Open ended engagements are fraught with inefficiency and frustration. One of our best constraint inducing tools is the SPRINT. Setting a time constraint forces clarity on budget, scope and team priorities.
The magic of a sprint is to define the finish line BEFORE we start. Bringing clarity on what needs to be accomplished allows the team to say “no” to every other initiative if it jeopardizes the completion of the defined priorities. Sprints force us to develop our skills in creating accurate time and cost estimates. Over time, we learn the capacity of our team and improve our production efficiency. Sprints help develop a regular rythmn to the discipline of finishing. Make a promise, keep it, rinse and repeat.
Sprints build momentum and momentum is critical to our success.
Everything goes into a system
Start every intiative with a defined team, defined scope, defined timelines, defined assumptions and defined success metrics. The primary tool for this is the project brief and the project management system. We must create visibility and prioritization that lives beyond our headspace or the whiteboard in our office.
- Use project briefs for every initiative that define the scope, team, timeline, and success metrics.
- Leverage a project management system to prioritize initiatives and set weekly sprints.
Alignment and optimization require systems. Systems require documentation. Start with the end in mind.

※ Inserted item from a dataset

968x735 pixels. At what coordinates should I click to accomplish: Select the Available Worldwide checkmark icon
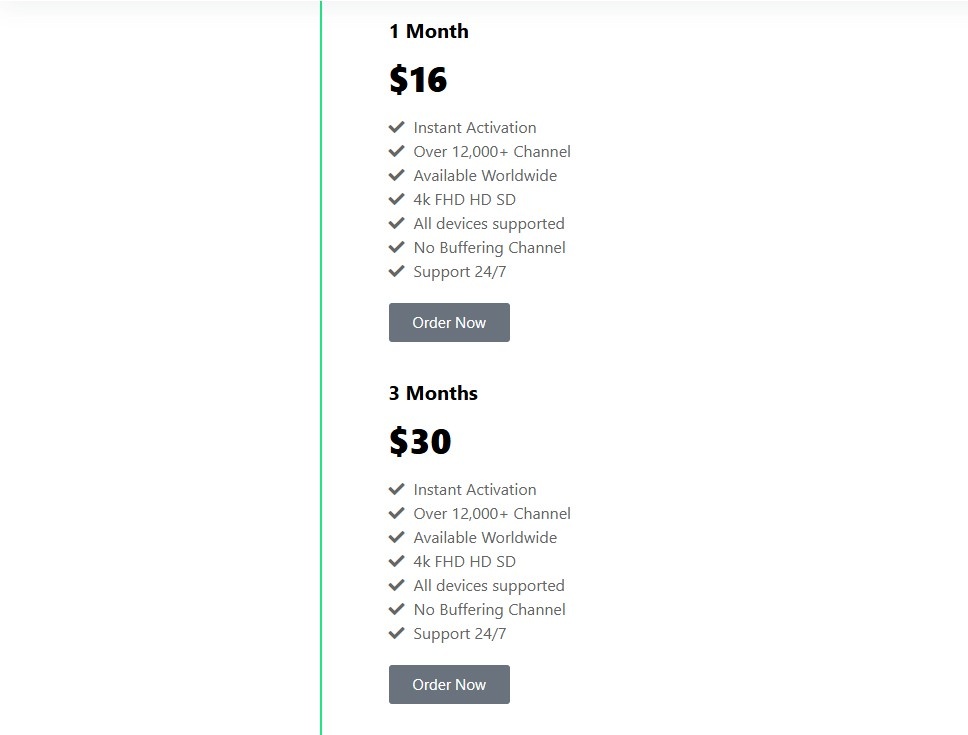click(397, 175)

Operate using a Minimal Viable Product (MVP approach). An MVP is a small investment that delivers data and learning back to the team. If the website is identified as the problem, can a new landing page delivered this week be sufficient to test assumptions instead of launching into a 3 month undefined project?
Following Pareto’s Principle, work to find 20% solutions that deliver 80% of the value. Do it over and over again. This iterative learning process yields exponentially quicker and better innovation.

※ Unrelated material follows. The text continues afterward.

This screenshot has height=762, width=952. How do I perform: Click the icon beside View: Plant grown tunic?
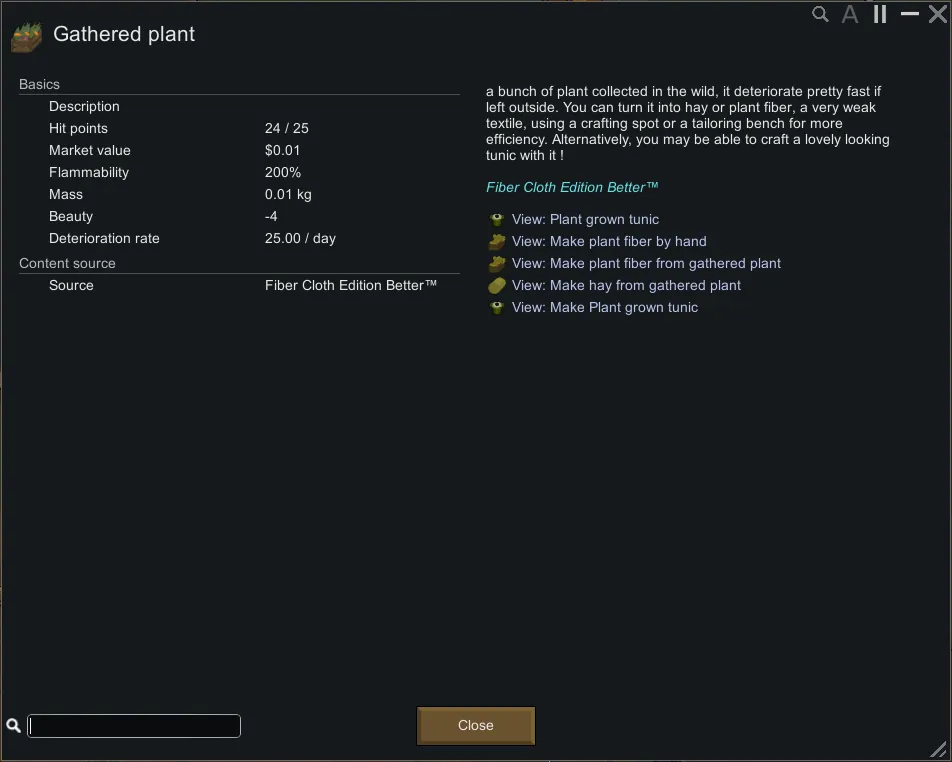(497, 220)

Make it the responsibility of every person in the organization to interrupt the process if the outcome is in question (see Andon Cord). Part our job as a marketing team is to open up visibility on what we are doing and deliver data in real time (or close to it) so that everyone can have healthy, robust discussions and make appropriate decisions.
Kill the idea of “perfect.”
Look for the shortest path from idea to execution. In our environment, there is no perfect. Markets are continually in flux. Technology rapidly changes. Communication channels shift. Competitive environments and user behavior change. A perfect solution today is no longer preferable tomorrow.
Don’t focus on perfect; focus on solving the problem in the simplest way possible. The longer we spend on perfecting a creative deliverable, the longer it takes to validate whether our concept will work at all.
Good/early is preferable to great/on-time or perfect/late.
Let’s redefine GREAT.
Great marketing provides the highest return to our bottom line. Ideally, marketing would be hitting it’s mark when:
- The organization has great positioning - identifying the right audience that gets the most value from the product offering so that you can charge more than the normal supply/demand pricing curve.
- The intended target audience matches up with types of leads showing up in the sales cycle
- A robust customer journey map is tracked and optimizations are being used to compress the sales cycle
- Campaign costs are tracked and a system is in place that works to reduce Customer Acquisition Cost (CAC) and/or accelerate sales growth
- Customer engagement teams and product teams are working together to increase Customer Lifetime Value (CLV)
- Key Performance Indicators (KPIs) are delivered to the team in real time. This information enables the team to make quality decisions on how to steer the organization to profitable growth and success.